Closing down a line is cumbersome. There must first be a transport appraisal analysing the effect of a closure on passengers, the environment and the economy. The proposal is submitted to the Department of Transport and at that point its details must be published in the press, six months ahead of the closure. Then comes a 12-week consultation period, during which time anyone is welcome to protest; public hearings are sometimes held, especially if the closure is controversial. Then, finally, the plans are submitted to the Office of Rail and Road, who decide if the line closes.

As a result it often costs less – in terms of time, paperwork and taxpayers’ money – to keep a line running at a bare minimum. Other nations run limited service trains, but experts say that the particular politicisation of Britain’s railways – and the creation of so many steps required to close them – means that when people say “ghost trains,” they’re usually referring to British ones.




A 'ghost train' pulls into Snaith's station (Credit: Amanda Ruggeri)

There’s a more optimistic reason for running a ghost train, too: it shows hope that the line may be used more regularly again in the future. Once a service is closed entirely, infrastructure deteriorates; even if the physical track is kept, it becomes overgrown. Not to mention that drivers then would have to be re-trained on the track, or that a whole new slew of paperwork would have to be gone through to re-open it. Starting from scratch, in other words, is far more expensive than maintaining what you have.

Some ghost services have come back from the dead

The Halton Curve is one example. A half-mile connection between two lines that are frequently serviced, it operated for years as a ghost train. After years of advocates defending its potential, if run more regularly, to provide service from North Wales into Liverpool, plans were finally announced last year to give it a £10.4 million upgrade and re-establish the link, returning it to full service.

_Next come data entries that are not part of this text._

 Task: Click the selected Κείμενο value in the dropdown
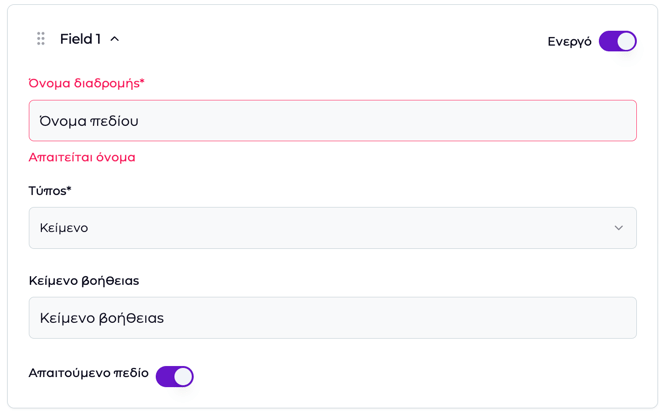(64, 228)
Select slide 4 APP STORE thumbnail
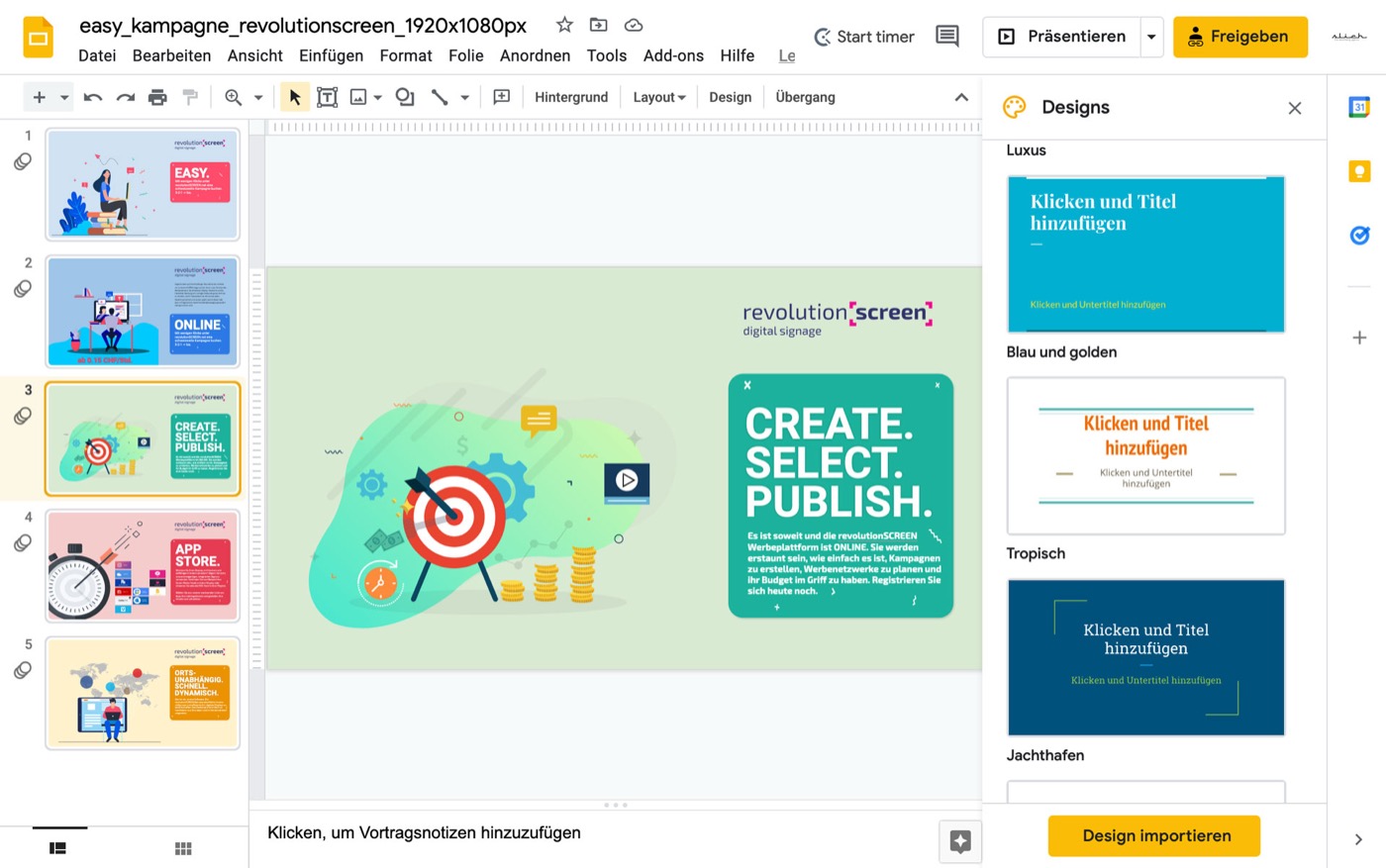The image size is (1386, 868). [x=143, y=565]
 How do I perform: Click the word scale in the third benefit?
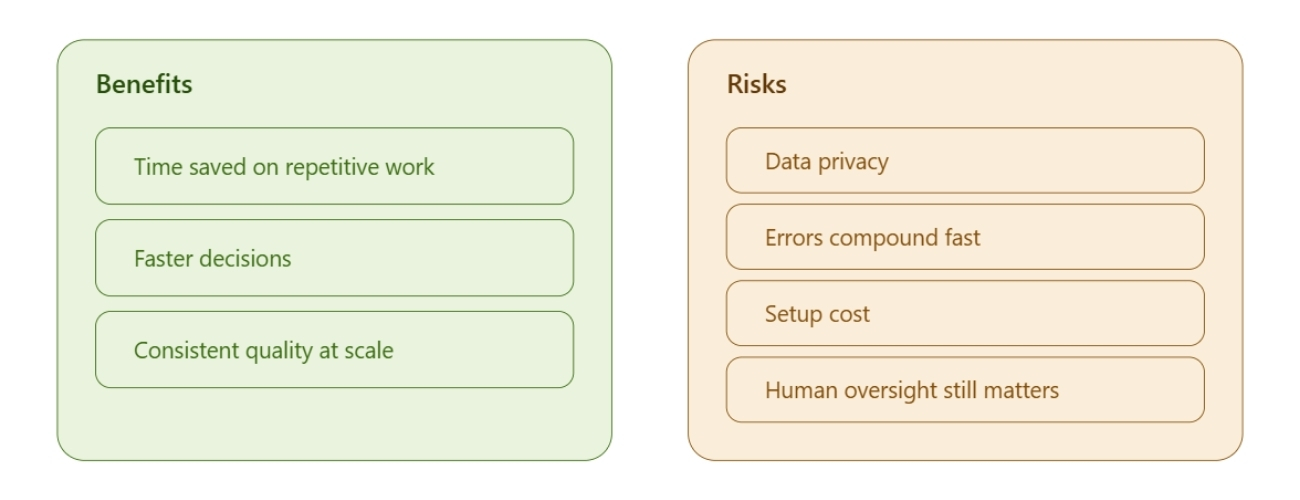pos(369,351)
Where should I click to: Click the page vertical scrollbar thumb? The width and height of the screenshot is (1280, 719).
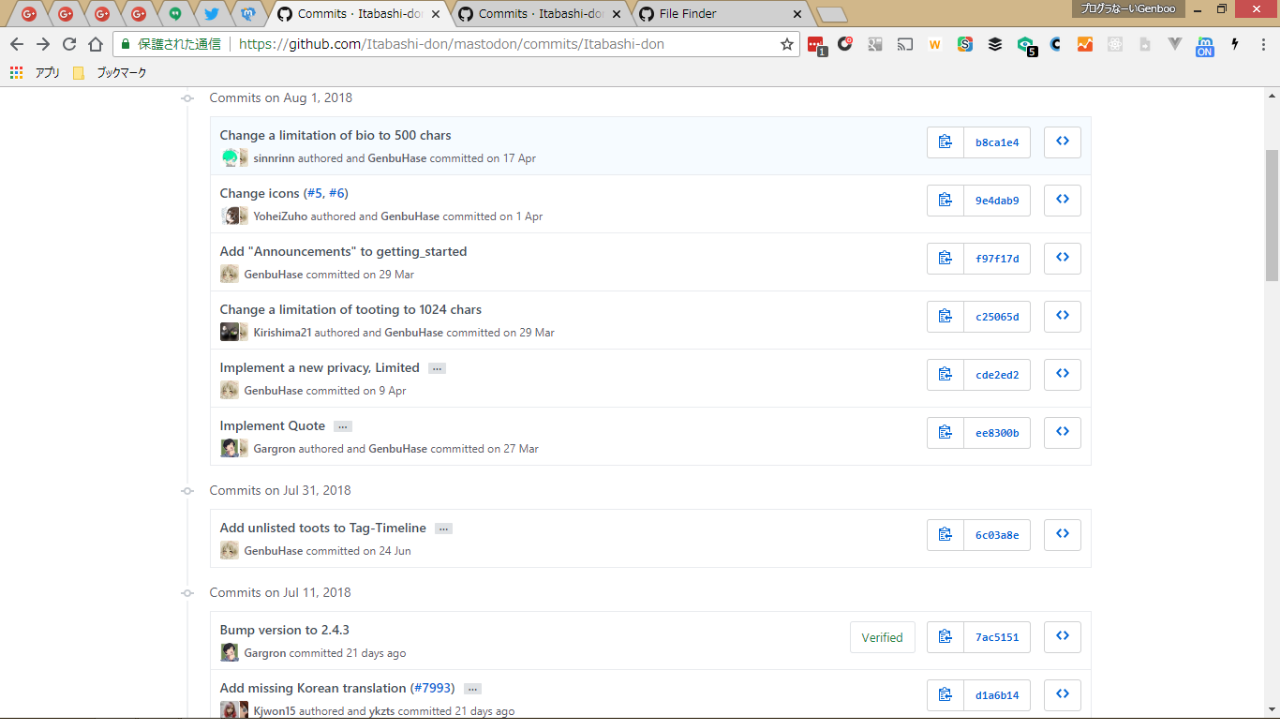coord(1272,215)
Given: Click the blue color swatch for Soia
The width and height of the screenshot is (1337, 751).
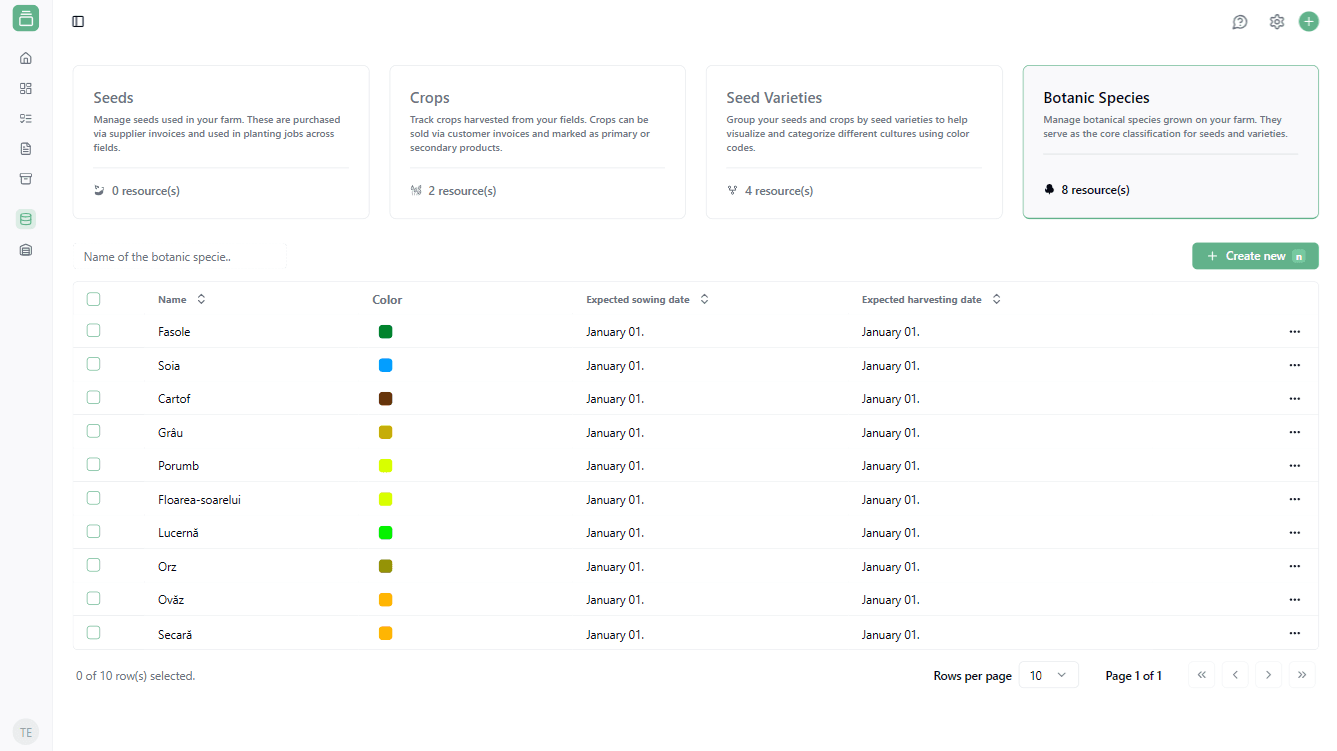Looking at the screenshot, I should 386,366.
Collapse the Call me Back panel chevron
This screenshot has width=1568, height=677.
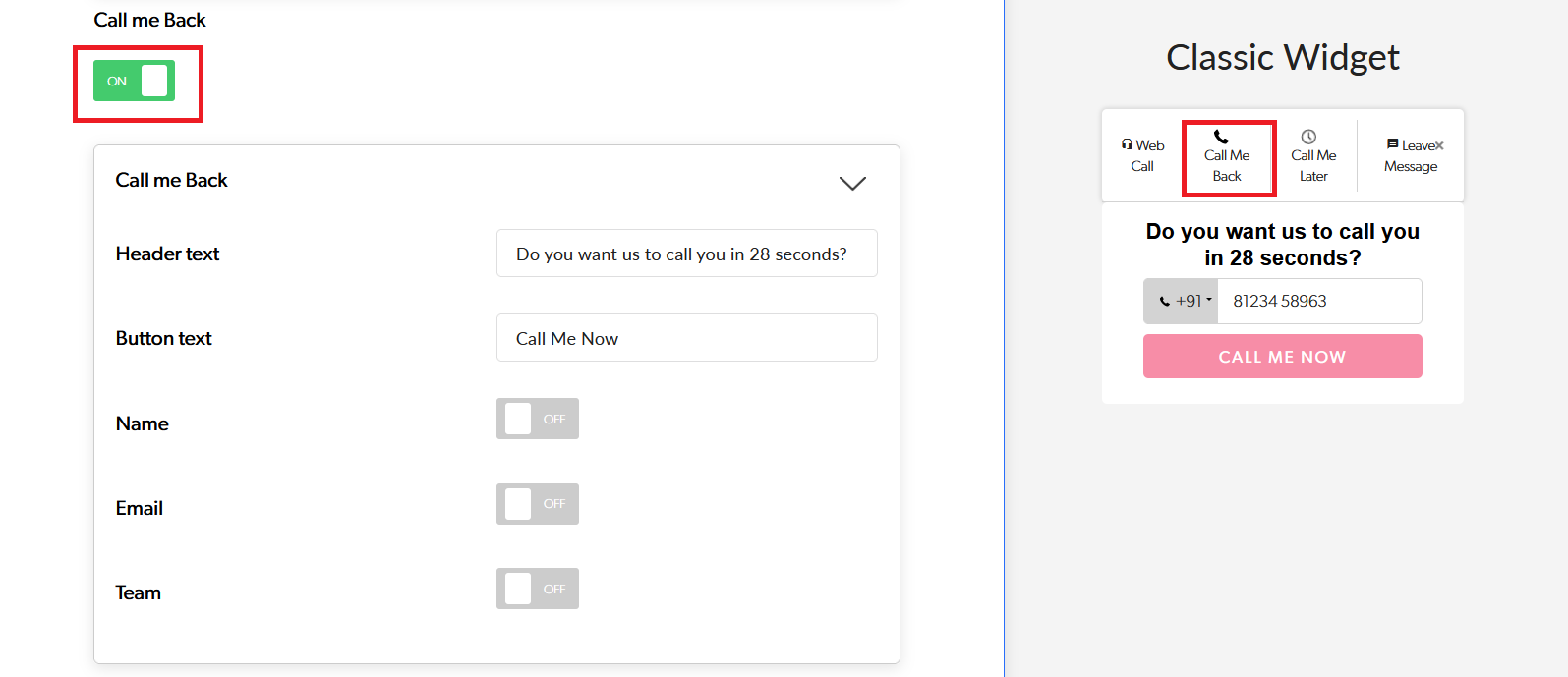point(852,183)
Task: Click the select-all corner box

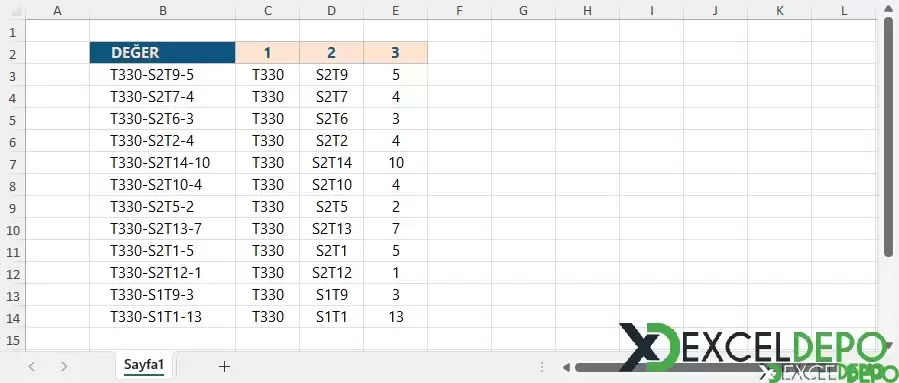Action: [x=13, y=10]
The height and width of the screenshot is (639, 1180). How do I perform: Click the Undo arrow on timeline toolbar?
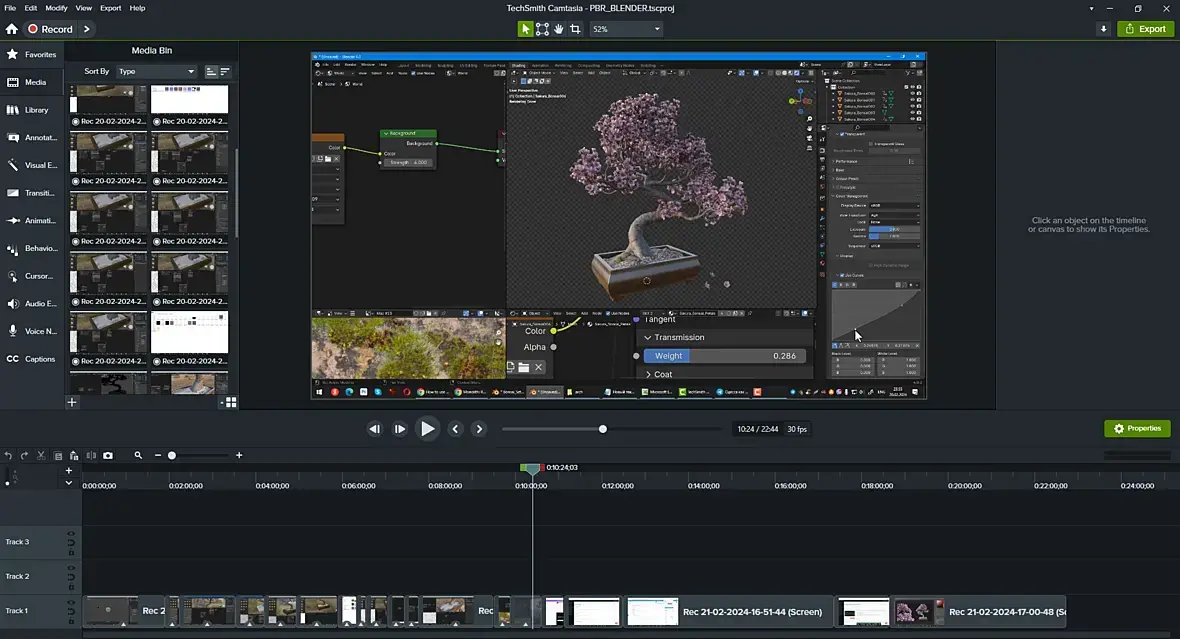coord(9,456)
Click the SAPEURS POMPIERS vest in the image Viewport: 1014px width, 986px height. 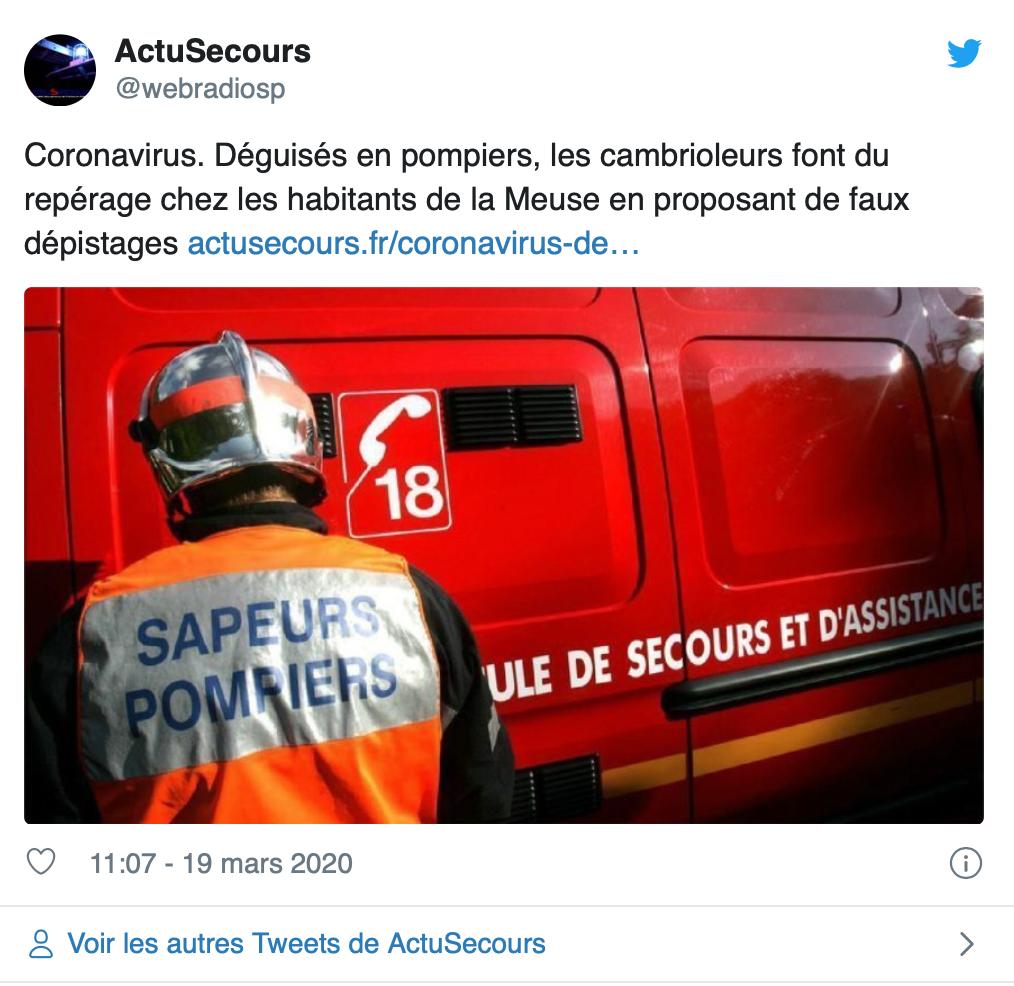[x=261, y=669]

Experts say that Halton Curve is emblematic of an ongoing trend. Closing lines is particularly rare these days. It’s far more common to see new lines opening or limited service lines being returned to full service. Ghost trains, in other words, may be at risk.

That’s good news for railway advocates who want to see the country better connected by more efficient, frequently running trains. But it may be bad news to those like Hall-Smith and Moralee, who have built a lifelong passion out of tracking the ghosts down.

There is no train to Snaith

On our ride to Snaith, the two tell me about the trouble Moralee had procuring her ticket. The Snaith train was listed on the board of departures, but the person at the ticket desk still hadn’t heard of it. “You must be mistaken,” he’d told her. “There is no train to Snaith.”

“That’s what we love about this,” Hall-Smith says: knowing a secret that, in the hyper-organised and planned world of rail transport, shouldn’t exist. A secret that not even everyone who works in that world knows exists.

A ghost train might be a bureaucratic hangover. It might be a fiscal headache. It might be a waste of resources and potential. But in the world of transport and infrastructure, where efficiency and budgets rule, it’s also a quirky aberration – one that might not be around forever, but that, for now, provides an acute sense of joy to a small, passionate group of people who love it for its Alice-in-Wonderland-style absurdity.